Потом убирала в жестянку с табаком трубку и спички, поднималась и, прихватив свою корзинку, входила в хижину.

Там было уже темно. Однако бабушка успевала окинуть все быстрым взглядом, убедиться, все ли в порядке, не натворил ли я чего-нибудь за время ее отсутствия.

В такие вечера, как этот, мне нечего было бояться. На обед я взял только то, что она мне оставила: болтушку из маниоки и кусочек соленой трески. Не особенно налегал на масло, не пытался отыскать пачку сахара, которую она запрятала так далеко, что и сам черт не нашел бы ее. Не разбил ни единой тарелки и даже подмел после обеда земляной пол, чтобы не оставалось крошек.

Одним словом, пока бабушки Тин не было дома, мной руководили рассудительность и благоразумие.

Довольная тем, что все оказалось в порядке, бабушка спрашивала себя (она любила рассуждать вслух):

— За что бы это мне приняться сегодня вечером?

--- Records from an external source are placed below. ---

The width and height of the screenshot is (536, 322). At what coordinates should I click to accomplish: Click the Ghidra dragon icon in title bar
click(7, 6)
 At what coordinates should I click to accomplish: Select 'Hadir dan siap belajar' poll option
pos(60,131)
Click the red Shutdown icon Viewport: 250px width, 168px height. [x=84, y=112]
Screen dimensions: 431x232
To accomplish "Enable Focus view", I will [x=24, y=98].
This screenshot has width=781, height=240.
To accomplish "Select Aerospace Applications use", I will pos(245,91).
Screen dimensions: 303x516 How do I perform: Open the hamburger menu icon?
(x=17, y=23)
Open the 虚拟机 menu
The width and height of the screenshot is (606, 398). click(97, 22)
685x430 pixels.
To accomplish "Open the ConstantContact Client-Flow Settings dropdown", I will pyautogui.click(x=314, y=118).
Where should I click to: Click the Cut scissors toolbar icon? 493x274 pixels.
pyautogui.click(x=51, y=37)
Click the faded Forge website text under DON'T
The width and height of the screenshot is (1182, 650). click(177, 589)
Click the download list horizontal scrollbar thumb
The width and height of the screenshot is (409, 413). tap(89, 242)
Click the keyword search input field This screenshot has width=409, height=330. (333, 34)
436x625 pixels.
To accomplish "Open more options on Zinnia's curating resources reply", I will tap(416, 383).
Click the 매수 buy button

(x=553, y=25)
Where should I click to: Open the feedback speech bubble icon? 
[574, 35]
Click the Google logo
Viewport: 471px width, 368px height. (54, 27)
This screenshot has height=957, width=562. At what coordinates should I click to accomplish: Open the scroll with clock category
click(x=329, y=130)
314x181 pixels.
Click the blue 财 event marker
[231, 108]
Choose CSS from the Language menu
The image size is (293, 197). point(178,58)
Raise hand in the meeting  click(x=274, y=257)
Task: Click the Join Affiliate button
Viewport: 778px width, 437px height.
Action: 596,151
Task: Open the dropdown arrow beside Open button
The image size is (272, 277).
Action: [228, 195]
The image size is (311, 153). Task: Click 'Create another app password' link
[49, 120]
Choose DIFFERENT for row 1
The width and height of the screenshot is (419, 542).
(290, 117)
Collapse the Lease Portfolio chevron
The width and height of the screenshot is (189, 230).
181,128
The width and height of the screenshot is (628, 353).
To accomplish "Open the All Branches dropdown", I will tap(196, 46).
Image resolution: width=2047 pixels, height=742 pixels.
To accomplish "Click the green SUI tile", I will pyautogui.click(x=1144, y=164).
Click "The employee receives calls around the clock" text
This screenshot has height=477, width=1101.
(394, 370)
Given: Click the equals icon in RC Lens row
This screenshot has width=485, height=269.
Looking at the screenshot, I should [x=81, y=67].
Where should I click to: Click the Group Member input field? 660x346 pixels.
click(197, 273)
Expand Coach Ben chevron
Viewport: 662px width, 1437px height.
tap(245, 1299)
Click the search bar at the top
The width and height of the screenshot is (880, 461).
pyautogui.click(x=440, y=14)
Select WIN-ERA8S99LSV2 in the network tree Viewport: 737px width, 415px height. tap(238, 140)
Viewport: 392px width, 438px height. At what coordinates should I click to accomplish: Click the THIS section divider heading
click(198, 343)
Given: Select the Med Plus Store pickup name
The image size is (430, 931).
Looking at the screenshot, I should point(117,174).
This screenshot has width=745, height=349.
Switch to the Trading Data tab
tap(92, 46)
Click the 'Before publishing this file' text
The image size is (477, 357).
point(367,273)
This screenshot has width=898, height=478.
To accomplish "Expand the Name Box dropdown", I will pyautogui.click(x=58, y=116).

И, лениво позевывая, застывала в раздумье посреди погруженной в полутьму хижины.

— Будь я одна, — продолжала она ворчливо, — я бы не стала разводить огонь. Положила бы щепотку соли под язык, чтобы не кололо сердце, да и завалилась бы спать. Ведь я так устала, мочи нет.

И тут же, переборов сонливость, принималась за дела. Доставала из своей корзинки плод хлебного дерева, разрезала его на четыре части, очищала от кожуры, а потом делила на осьмушки.

Я глядел во все глаза, как, взяв горшок, она устилает его дно слоем кожуры, кладет на него посыпанные солью ломтики плода, добавляет кусок трески и заливает все это водой.

Нередко ей удавалось прихватить с поля, на котором она работала, пучок шпината; тогда она укладывала его на самый верх и прикрывала горшок остатками кожуры.